I asked Andrew Hodges, Infrastructure Architect/Project Manager for the LATIS project, why the decision was made to go with Linux: "Basically the decision to use Linux was easy. We wanted a robust operating system to provide what are essentially internet services, the prime goal being to provide internet access to schools. Therefore, on a budget, we needed to provide a service that would be 24 hours a day, 7 days a week, and which provided access from wherever you are to whatever you need. We wanted to provide every student with an account, and to provide teachers and potentially parents with accounts also. We wanted to provide web portal access to educational resources, but we only had a limited budget and needed to provide the best options for schools."
In addition to cost and reliability considerations, network manageability was also an important consideration: "We needed to be able to manage 185 servers remotely without costly management tools ... better to use scripting under Linux than proprietary GUI tools. We needed a consistent OS image, and needed to focus on opensource because we wanted to run a central directory service (aka LDAP). So what we ended up with was a server at each school running DNS, DHCP, Squid, Samba, OpenLDAP, OpenSSH, Majordomo, nntp, Apache + SSL, SMTP, IMAP, PostgresSQL etc. The servers also were not affected by Code Red or Nimda viruses."

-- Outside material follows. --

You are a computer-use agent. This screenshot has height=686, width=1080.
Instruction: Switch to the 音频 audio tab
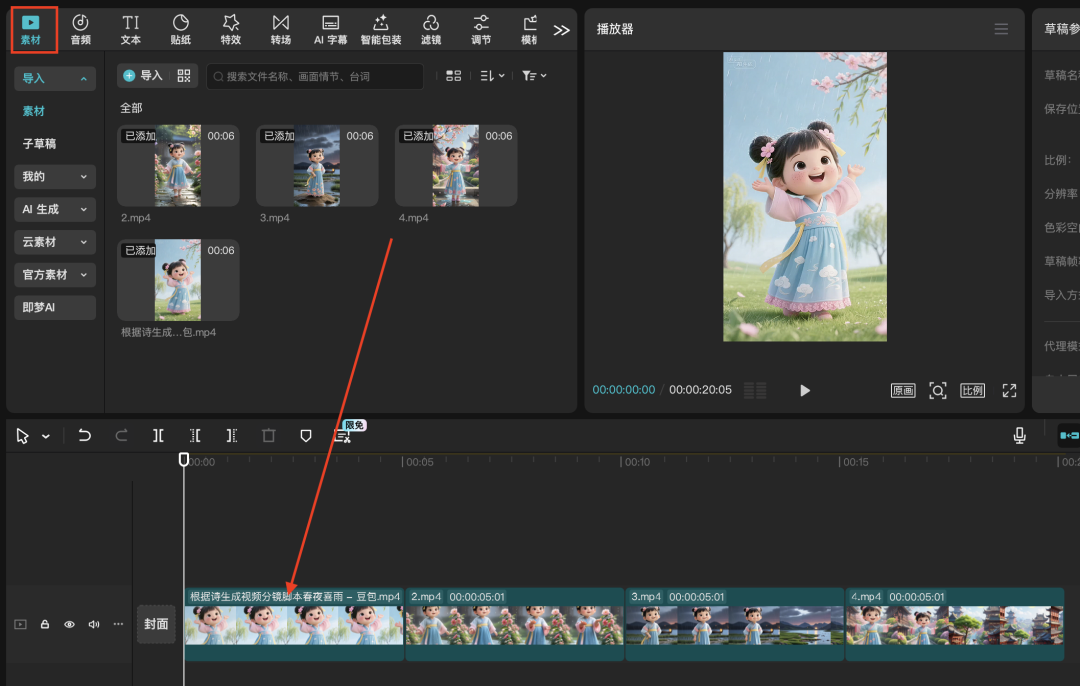(81, 29)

The decision to use Linux and OSS saved the Northern Territory Department of Employment, Education and Training $1M in the first year, and allowed it to put 1000 more workstations into schools.
StarOffice has generally been well accepted by staff and students, who are making a transition to the open source office suite from a variety of proprietary products. I asked Andrew why StarOffice was chosen as the default LATIS office suite: "We recognised that some schools wanted to run MS Office, but many, particularly the Mac users, didn't really care. Therefore, since we felt we needed to roll the PCs out with some tools installed, we elected to put StarOffice on each PC. This was after sending sample copies of StarOffice to each school and getting broad endorsement of the strategy. Schools in many cases were positive. Those that didn't feel it was appropriate have purchased MS Office but they have not been many. Many schools feel that the features of StarOffice exceed the equivalent MS environment, particularly the graphic manipulation program. Additionally, the number of converters for StarOffice exceed those of MS. This means that those parents that bought their kids a PC with Lotus Smartsuite or MS Works have a better opportunity to import data."

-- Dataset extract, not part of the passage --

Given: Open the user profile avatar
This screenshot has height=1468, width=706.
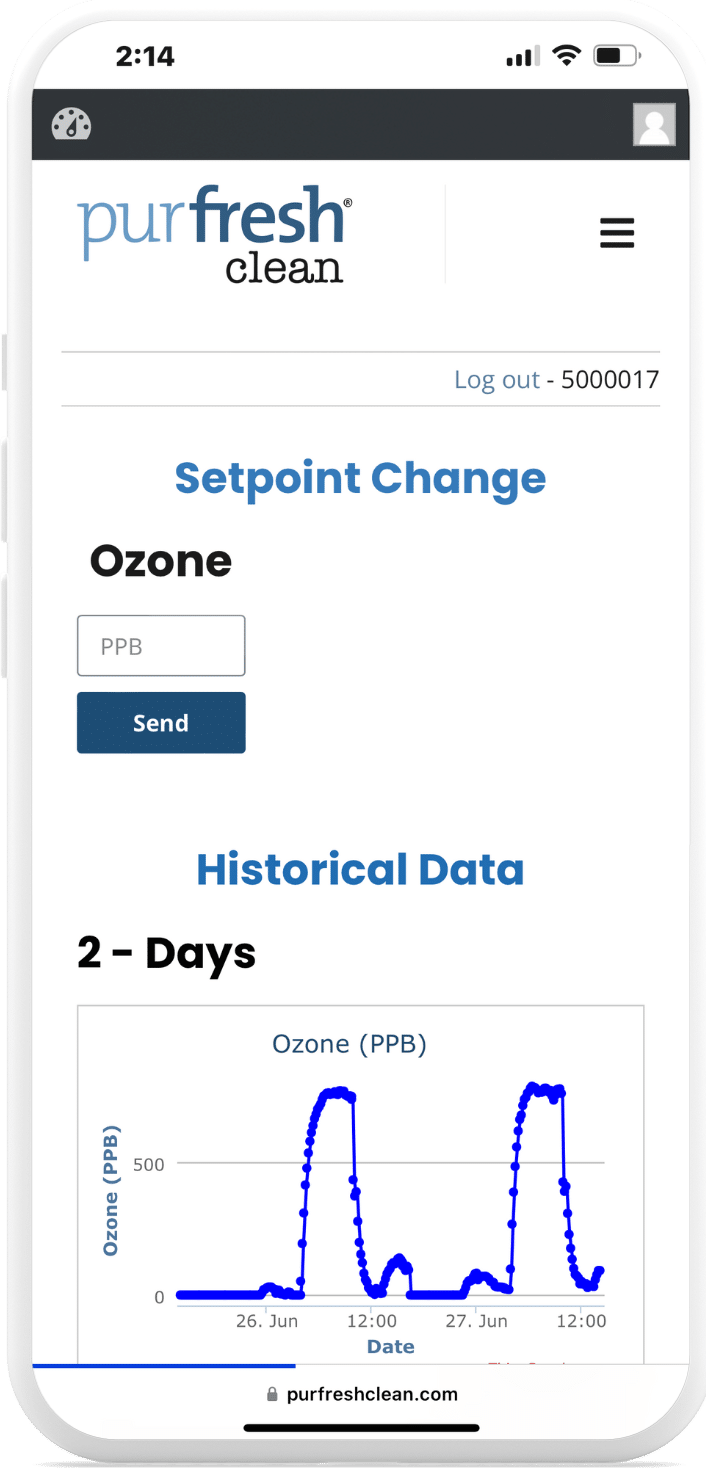Looking at the screenshot, I should coord(654,125).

Thanks to the LATIS project, Northern Territory schools now have a network that is end to end, and all schools are connected. The primary factors driving the decision to use Linux and OSS were cost, better internet functionality, better performance, and better manageability over a distributed network. Following on the success of the LATIS project in schools, there are now unconfirmed reports that the entire Northern Territory public service will be switching over to StarOffice 6.0 in the near future.